Akibatnya, spekulasi pemangkasan suku bunga menguat:
- 97% peluang pemangkasan 25 basis poin pada Oktober,
- 85% peluang pemangkasan serupa pada Desember (data FedWatch, CME Group).
Dengan suku bunga riil yang turun, biaya peluang memegang emas makin rendah. Inilah alasan mengapa emas semakin menarik, apalagi jika dolar AS ikut melemah.
Prospek Positif: Menuju USD 4.200?
Emas sudah naik lebih dari 47% sepanjang tahun ini—angka fantastis untuk aset konservatif. UBS dalam laporannya bahkan memproyeksikan harga emas bisa menembus USD 4.200 per troy ons dalam beberapa bulan mendatang.
Tak hanya emas, logam mulia lain ikut menikmati momentum ini:
- Perak naik 2,1% ke USD 47,96/troy ons,
- Platinum melonjak 2,4% ke USD 1.606,29/troy ons,
- Paladium menguat 1,5% ke USD 1.259,41/troy ons.
Semua komoditas ini mendapat dorongan dari tren yang sama: suku bunga rendah, dolar melemah, dan meningkatnya kebutuhan lindung nilai.
Apa Artinya Bagi Investor Ritel?
Bagi pembaca Recehin, kisah emas kali ini menjadi pengingat bahwa aset safe haven selalu relevan di tengah ketidakpastian global.

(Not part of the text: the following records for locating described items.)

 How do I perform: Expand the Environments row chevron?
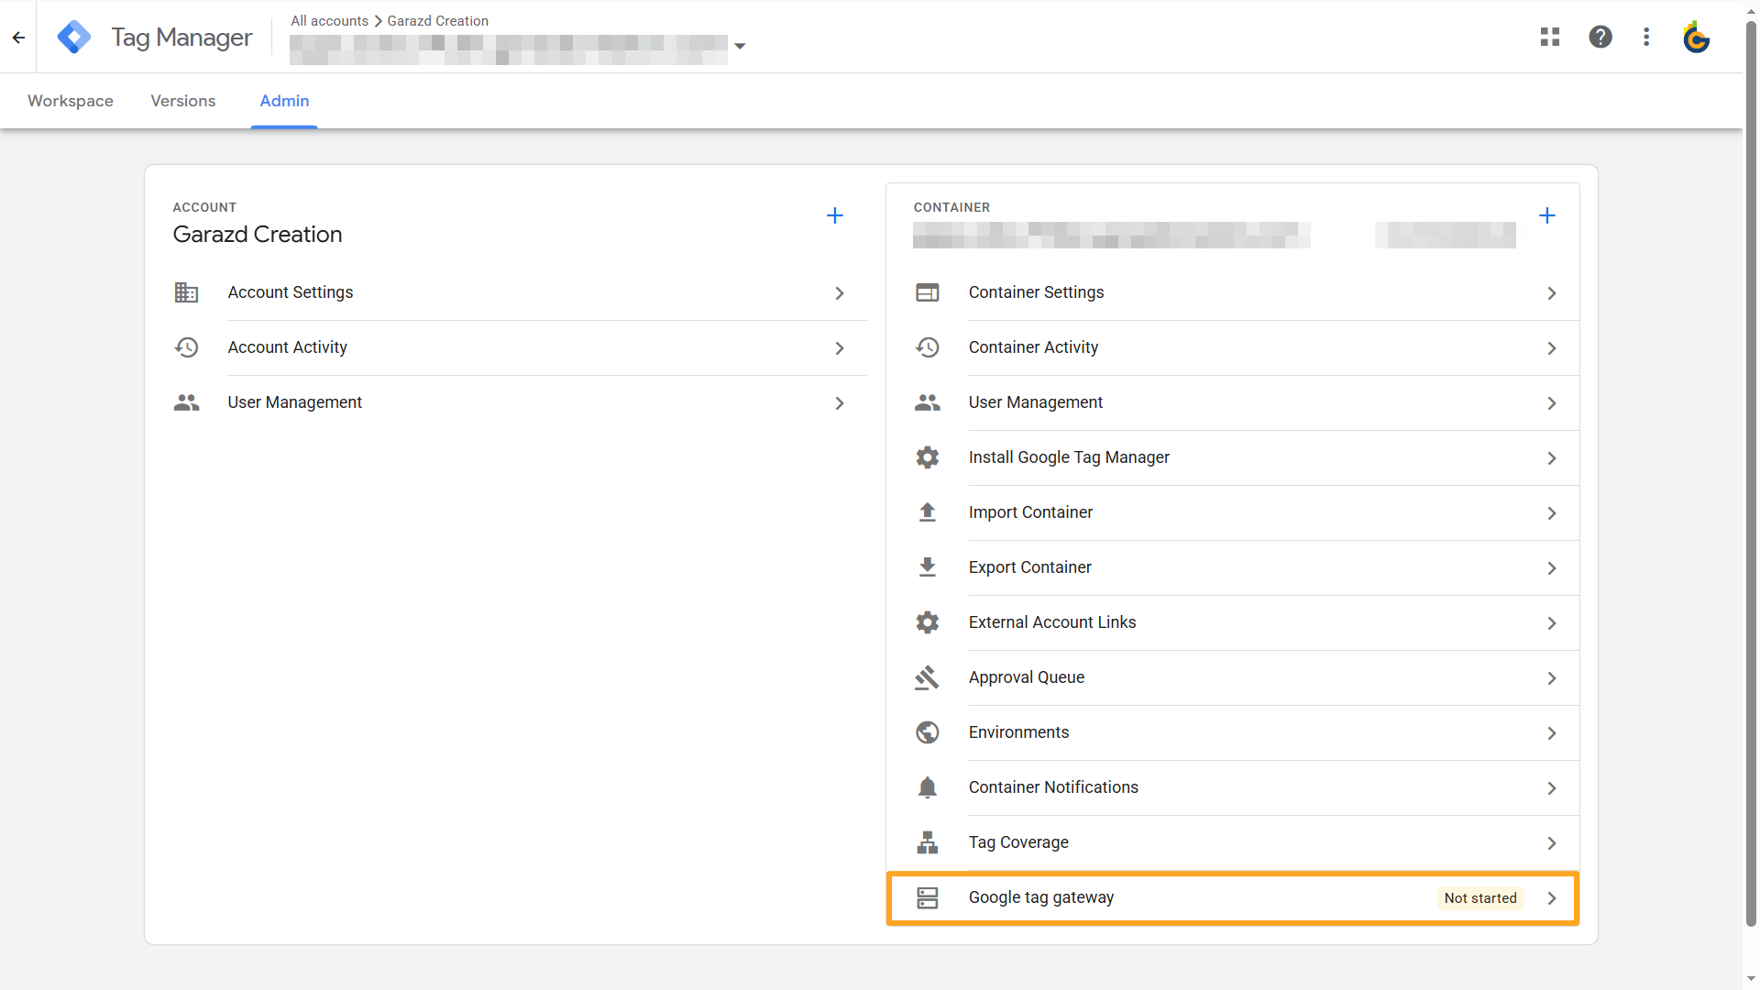(x=1551, y=733)
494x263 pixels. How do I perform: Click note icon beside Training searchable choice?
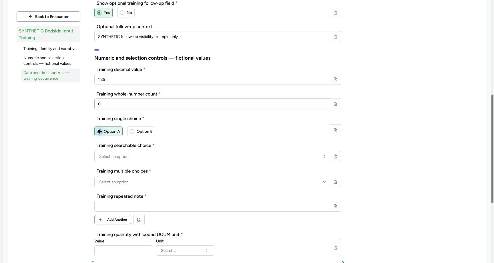[x=335, y=156]
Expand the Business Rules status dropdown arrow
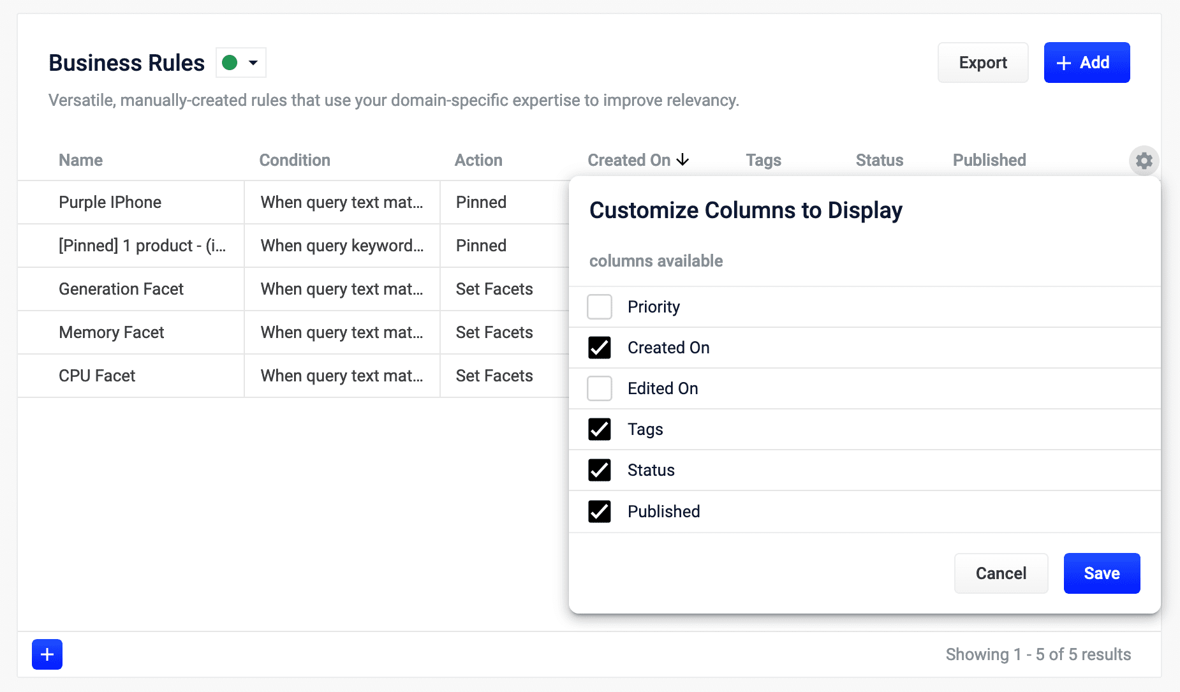Viewport: 1180px width, 692px height. 253,63
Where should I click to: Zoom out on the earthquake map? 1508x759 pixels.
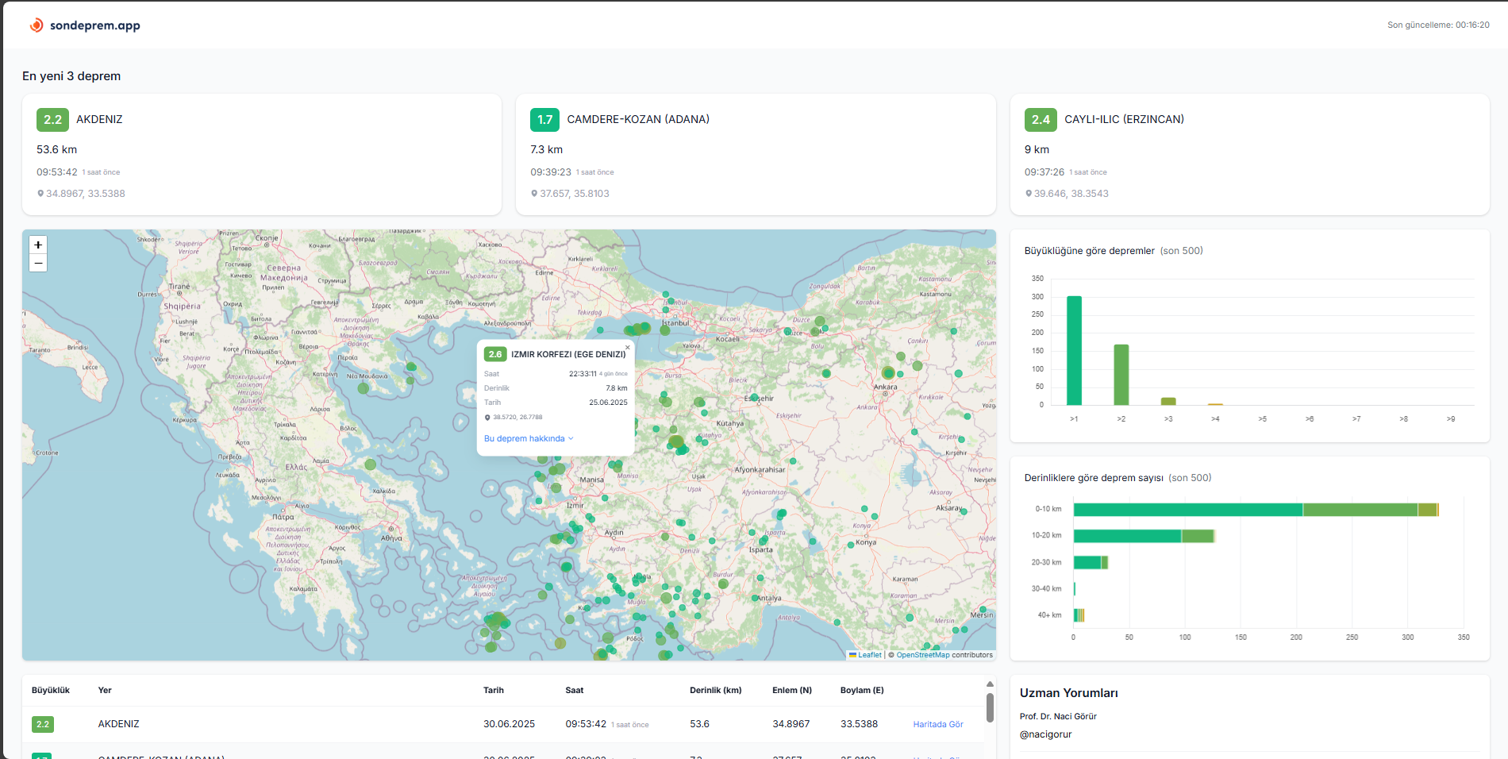pyautogui.click(x=38, y=263)
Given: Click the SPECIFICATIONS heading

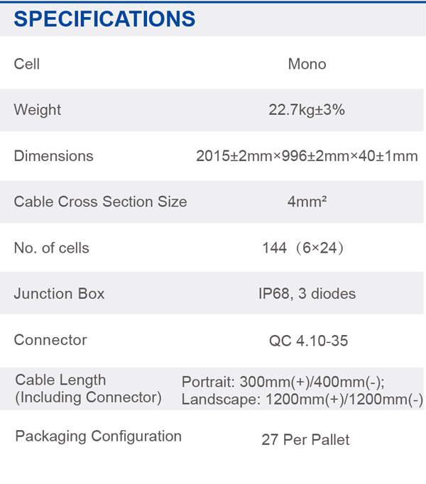Looking at the screenshot, I should tap(104, 18).
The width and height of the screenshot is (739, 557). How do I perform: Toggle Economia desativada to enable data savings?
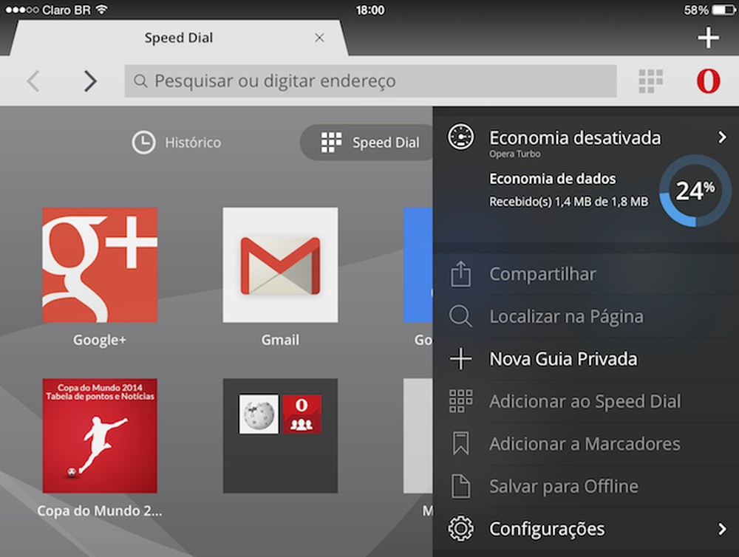[x=575, y=137]
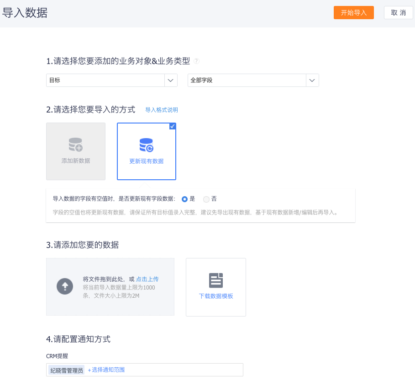The height and width of the screenshot is (381, 415).
Task: Click the upload arrow circle icon
Action: 65,286
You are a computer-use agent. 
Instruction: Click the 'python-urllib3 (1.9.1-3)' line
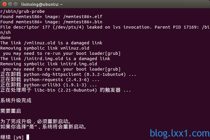tap(49, 85)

Namun, penting juga untuk dicatat: reli panjang emas bisa saja diikuti koreksi mendadak jika ada kesepakatan politik di AS atau perubahan sikap The Fed. Artinya, emas tetap cocok sebagai bagian dari portofolio diversifikasi, bukan satu-satunya tumpuan.
Dengan prospek menuju USD 4.200, emas tetap berkilau—tapi jangan lupa, kilau paling indah pun bisa menyilaukan bila dilihat terlalu dekat.
Kalau kamu lagi nabung emas, kondisi ini bisa jadi angin segar. Tapi kalau baru mau masuk, strategi bertahap alias dollar cost averaging (DCA) mungkin lebih bijak ketimbang langsung all-in.